Unclear insights made it hard for clients to meet their hiring goals.
A disconnected experience between Analytics and Sourcing didn’t provide data-backed actions.
Ideas:
Explore merging Analytics and Sourcing into a single experience.
Design a recruiter to recruiting manager experience.
Providing value through insights and building a relationship with Sourcing.
Definition
We aligned in providing value by building a relationship with Sourcing. I put together a few concepts to quickly start testing for usability, validation, etc.
Initial graph concept exploration.
I got a chance to dive deeper into the recruiter experience and discovered the following while testing:
Companies want to hire top diverse talent but finding that talent is extremely hard.
It is very hard to see an overview of each job and how candidates are moving through each step, specifically drop-offs, warm candidates, and passthrough rates.
Companies don't know how they're doing in hiring diverse talent because there are no guidelines or information they can reference.
User walkthroughs and interviews
Development
Testing went well and it was clear what worked and what didn’t so during the next few weeks I got a chance to refine ideas, get input during design critique, feedback from clients, and share progress with the rest of the company.
"That button (View Candidate Details) was very clear... If I'm able to click this (candidate details pagination) I assume I'll be able to see who the other candidates are"
- Vivan
"These types of graphs are great but can become more complex depending on the workflow."
- Stefan
Research Synthesis was presented at a brown bag lunch.
After validating some concepts and hypotheses, I continue to refine designs.
Delivery
A proper roadmap, early scoping and research findings allowed me to put together a proper handoff for engineers to start working on the first version of this massive update.
Quality Assurance and Shipping
Engineering set up a dev environment for us to test and Q.A. new features.
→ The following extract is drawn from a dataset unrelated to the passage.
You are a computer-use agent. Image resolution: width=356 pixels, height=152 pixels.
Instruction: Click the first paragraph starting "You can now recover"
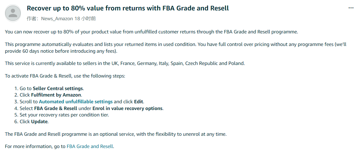pos(151,32)
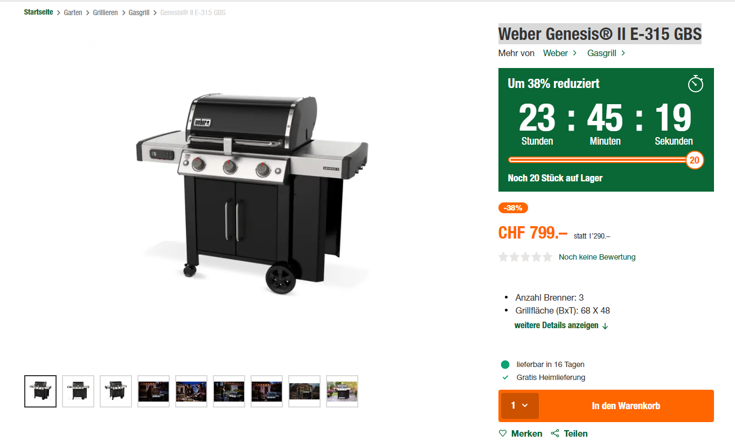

While this was happening, I worked with marketing and customer success on a release plan that involved blog posts, email campaigns, and training.
We kept an ongoing QA document which was split into JIRA tickets.
Designing for accessibility
Making the world more equitable through design means utilizing methods in the design process that allow people of all abilities and backgrounds to use technology. Inclusive design is something that was kept in mind.
Color
I spent a couple of weeks developing and testing color schemes for color vision deficiency.
Patterns
I created patterns to help identify sections of information regardless of the color scheme.
Separation
I created rules to help re-enforce patterns and color schemes, which is particularly helpful with smaller pieces of information.